The next question is whether to use the max temp or min temp--let's take a look at the data to see if one or the other makes a difference.


In [26]:
plt.figure(figsize=(14,10))
plt.plot_date(daily_df.index, daily_df['rtm_lbmp'], '-', label='RTM LBMP')
plt.plot_date(daily_df.index, daily_df['dam_lbmp'], '-', label='DAM LBMP')
plt.plot_date(daily_df.index, daily_df['Actual Min Temp'], '-', label='Min Temp')
plt.plot_date(daily_df.index, daily_df['Actual Max Temp'], '-', label='Max Temp')
plt.legend()


Out[26]:
<matplotlib.legend.Legend at 0x2336fcd0>

Min and max temperature seem to be so highly correlated with each other that it most likely won't matter one way or another which we used.

Model Estimation

Now that our data is in the format we want, we can finally put into practice some of those theoretical concepts we discussed at the beginning. Our tool of choice here is a type of regression called ARIMA. It's a combination of 3 types of models -- AutoRegressive (a combination of the previous values), Integrated (differencing the data), Moving Average (smoothing the data). It's typically represented as:

arima(# of AR terms, # of differences, # of smoothing terms) = $ arima(p,d,q) $.

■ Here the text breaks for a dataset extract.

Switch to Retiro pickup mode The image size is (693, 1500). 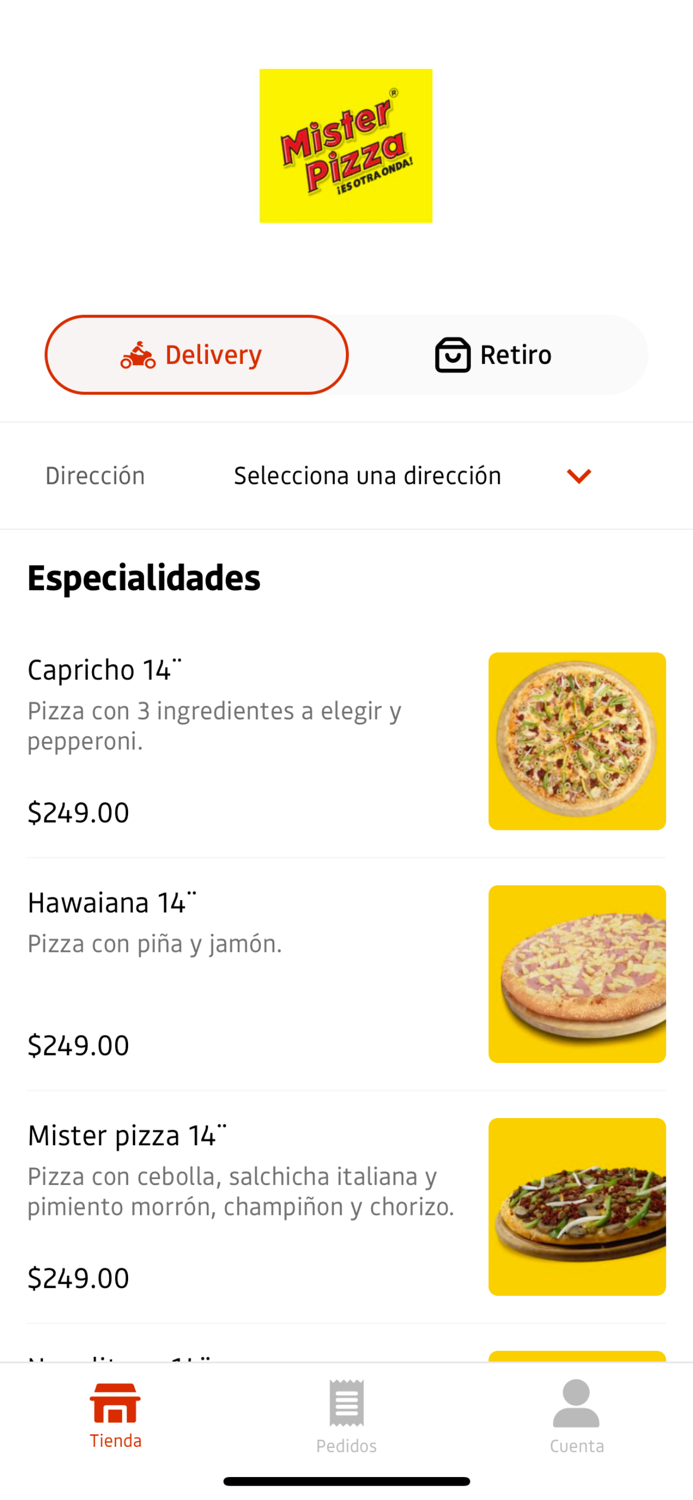(x=493, y=354)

So how can we go about picking our parameters p, i, and q? There's several approaches of varying sophistication. A common approach is to use the Box-Jenkins Method for parameter selection. First, you pick parameter d (does the data need differencing to make it stationary?) You can do this using a Dickey-Fuller test. Then, you can use autocorrelation function (ACF) and partial autocorrelation function (PACF) to identify the AR parameter (p) and the MA parameter (q).

For our example, we'll just pick ARIMA(0,0,1) for it's simplicity (this is therefore just an MA(1) process). At the end we discuss these tools / the procedure in more detail.

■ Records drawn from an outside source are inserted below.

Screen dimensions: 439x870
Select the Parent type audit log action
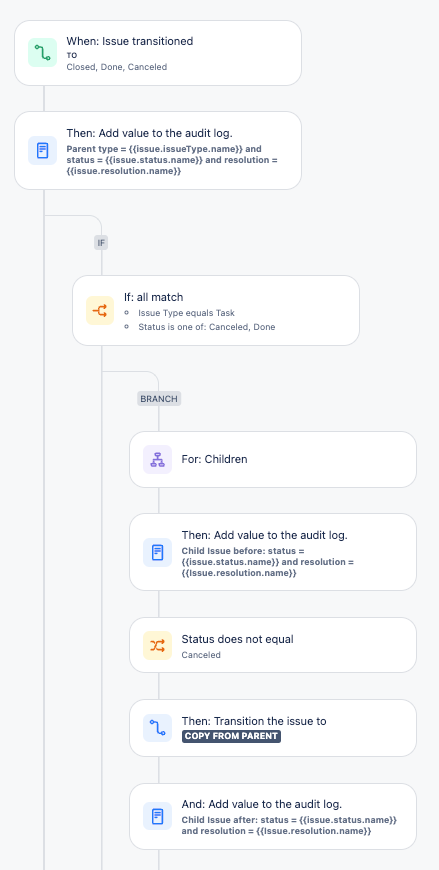[158, 150]
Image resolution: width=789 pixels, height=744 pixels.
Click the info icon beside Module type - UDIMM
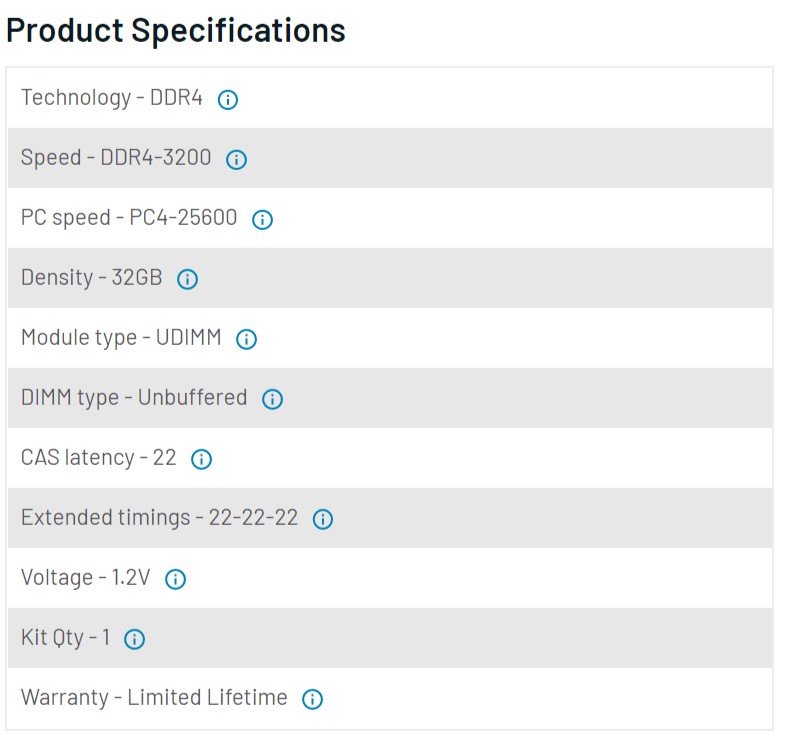point(247,339)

Before fitting the model, we'll be splitting our data into two chunks -- one to train the model on and one to test it. This gives us a chance to see how the model would do in the "real world" on data it hasn't seen before.


In [27]:
exog_data = np.array([daily_df['Actual Max Temp'].values, daily_df['dam_lbmp'].values])

# fit the model on a portion of the data
k = 250
m = ARIMA(daily_df['rtm_lbmp'].values[0:k], [0,0,1], exog=np.transpose(exog_data[:,0:k]), dates=daily_df.index.values[0:k])
results = m.fit(trend='nc', disp=True)

# what does our model predict?
predicted_prices = results.predict(10, 364, exog=np.transpose(exog_data), dynamic=True)

# let's see it graphically
plt.figure(figsize=(14, 10))
plt.plot(predicted_prices, label='prediction')
plt.plot(daily_df['rtm_lbmp'].values, label='actual RTM')
#plt.plot(daily_df['dam_lbmp'].values, label='actual DAM')

plt.legend()


Out[27]:
<matplotlib.legend.Legend at 0x23211250>

In [28]:
results.summary()


Out[28]:
ARMA Model Results
Dep. Variable: y No. Observations: 250
Model: ARMA(0, 1) Log Likelihood -1029.430
Method: css-mle S.D. of innovations 14.855
Date: Mon, 29 Feb 2016 AIC 2066.860
Time: 17:07:58 BIC 2080.946
Sample: 01-02-2015 HQIC 2072.529
- 09-08-2015
coef std err z P>|z| [95.0% Conf. Int.]
x1 0.0571 0.027 2.126 0.035 0.004 0.110
x2 0.8586 0.033 25.844 0.000 0.793 0.924
ma.L1.y 0.4423 0.061 7.239 0.000 0.323 0.562
-2.2608 +0.0000j 2.2608 0.5000
Roots
Real Imaginary Modulus Frequency
MA.1

Analysis

Our model seems to work well from the graph of the the forecast. Looking at the coefficients from the ARIMA model, we can see that that increasing temperatures and increasing day ahead prices are both associated with higher realtime prices the next day. Just by looking at the coefficients, one can see that our forecast is extremely similar to the day ahead values, with a small adjustment based on temperature and another adjustment based on the moving average term.


In [29]:
plt.figure(figsize=(14, 10))
plt.plot(predicted_prices, label='prediction')
plt.plot(daily_df['rtm_lbmp'].values, label='actual RTM')
plt.plot(daily_df['dam_lbmp'].values, label='actual DAM')

plt.legend()


Out[29]:
<matplotlib.legend.Legend at 0x2305cc90>

How Did We Do?

Our data and model helps us predict the realtime electricity cost the day before. If you ran a company with significant power demands, you might be able to use such a model to decide whether or not to buy electricity in advance or on demand. Let's see how it would work!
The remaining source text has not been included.